Data for this exercise =
Content starts

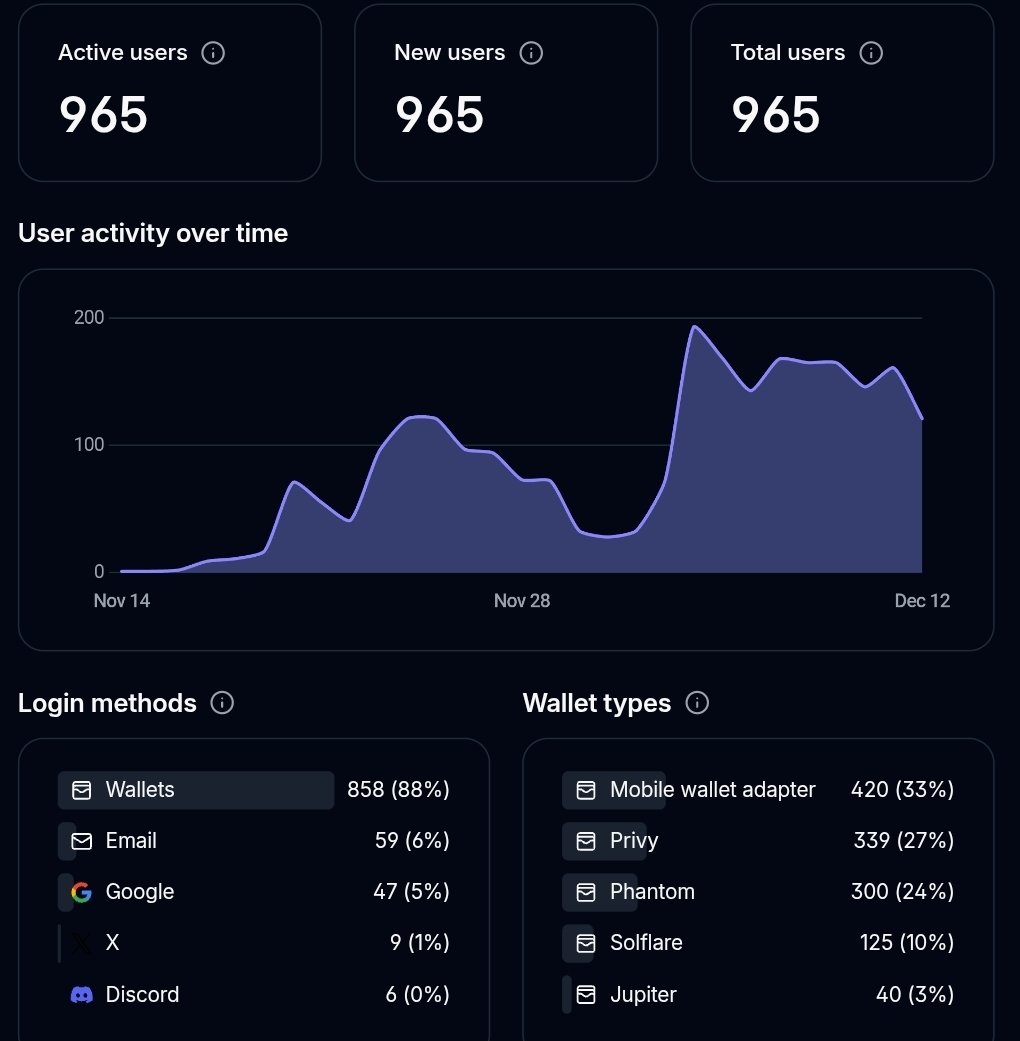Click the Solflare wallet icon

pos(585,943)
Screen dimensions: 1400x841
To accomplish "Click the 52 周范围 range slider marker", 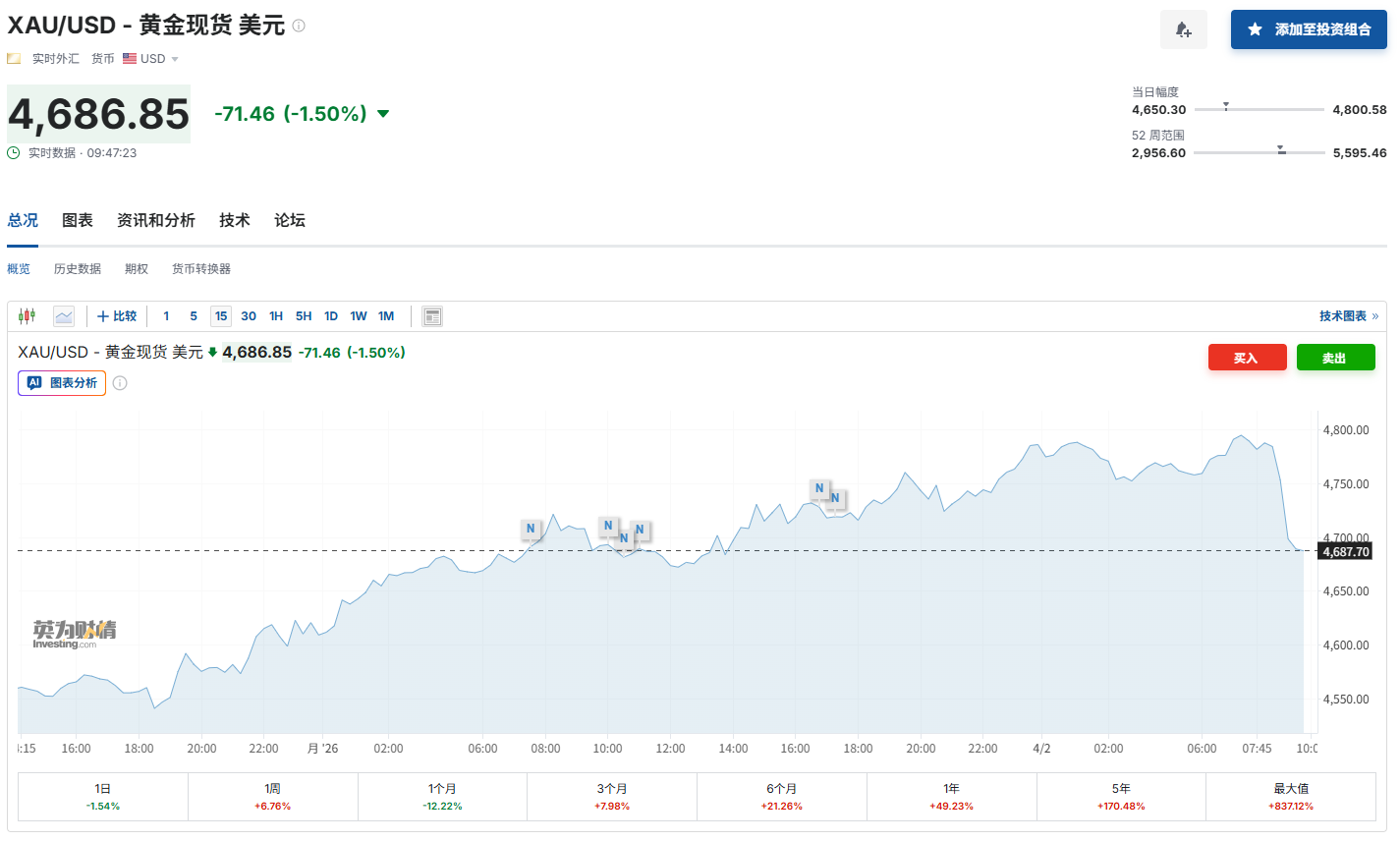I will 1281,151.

Content ends
Content starts

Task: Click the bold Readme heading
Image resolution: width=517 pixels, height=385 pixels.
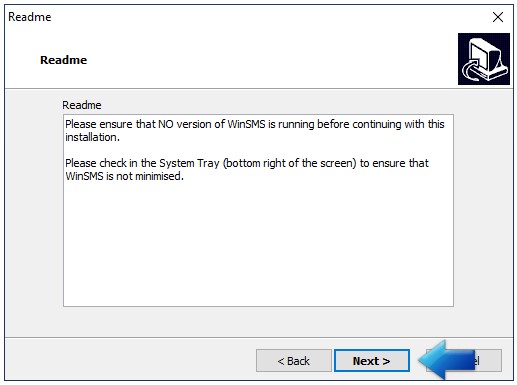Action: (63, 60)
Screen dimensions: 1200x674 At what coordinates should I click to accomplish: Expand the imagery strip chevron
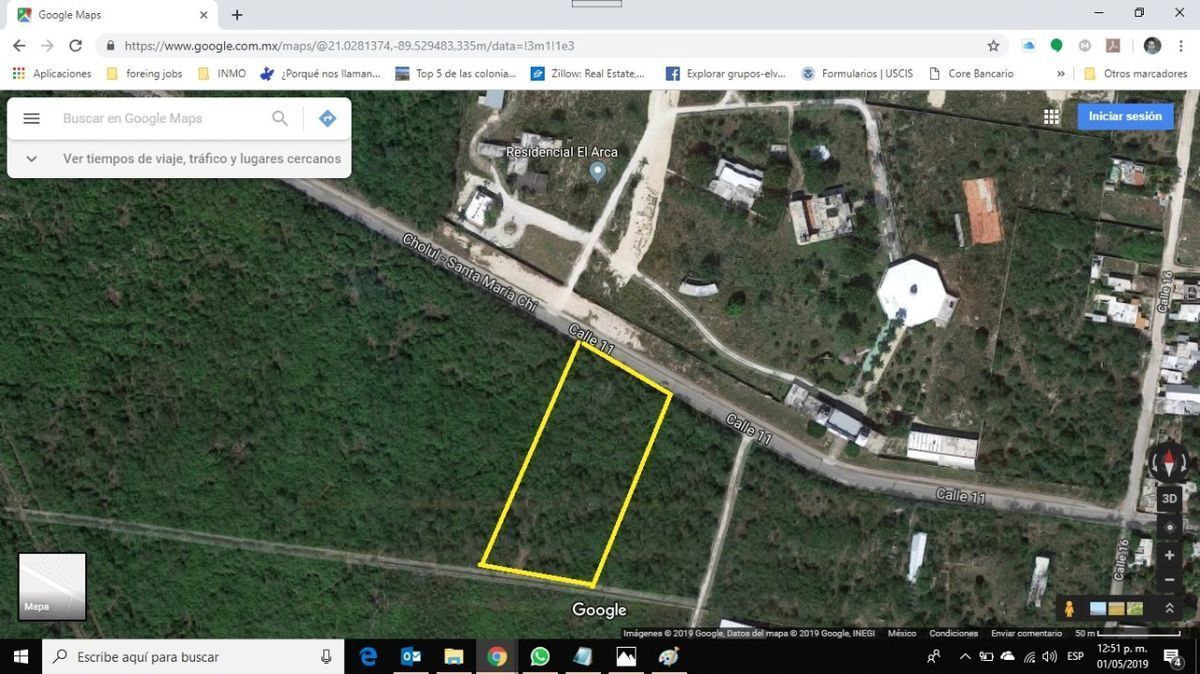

Content ends
Content starts

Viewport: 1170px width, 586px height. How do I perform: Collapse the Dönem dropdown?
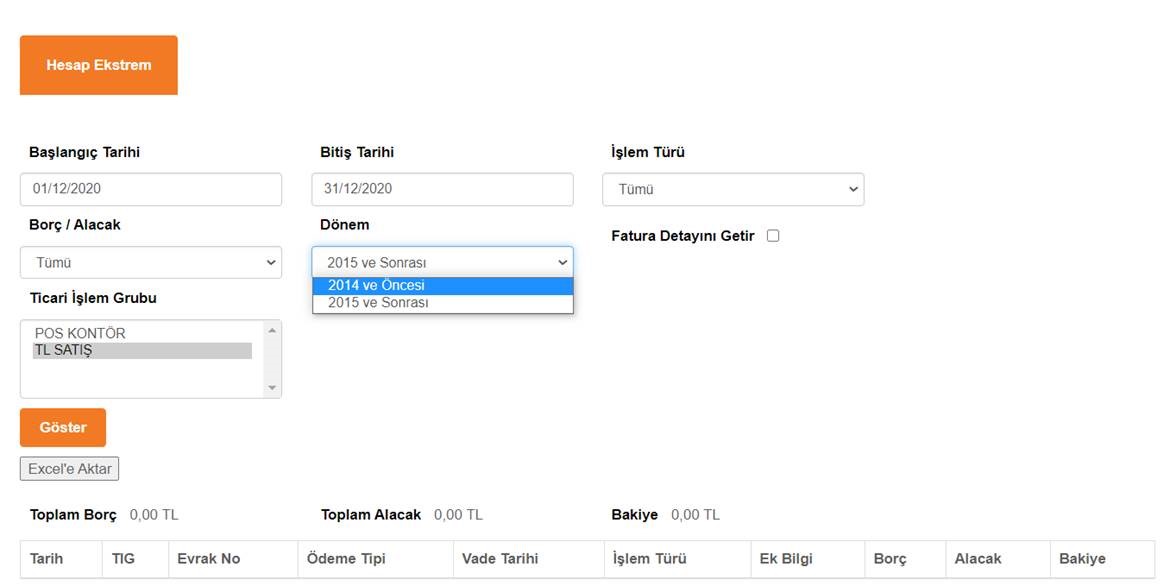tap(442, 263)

Content ends

What to work on =
Out of the records above, return only the lines from the one with "Task: Click the bold Readme heading" through the one with "Screen dimensions: 1200x674", exactly, and none of the pictures.

Reply =
Task: Click the bold Readme heading
Image resolution: width=517 pixels, height=385 pixels.
Action: (63, 60)
Screen dimensions: 1200x674 At what coordinates should I click to accomplish: Expand the imagery strip chevron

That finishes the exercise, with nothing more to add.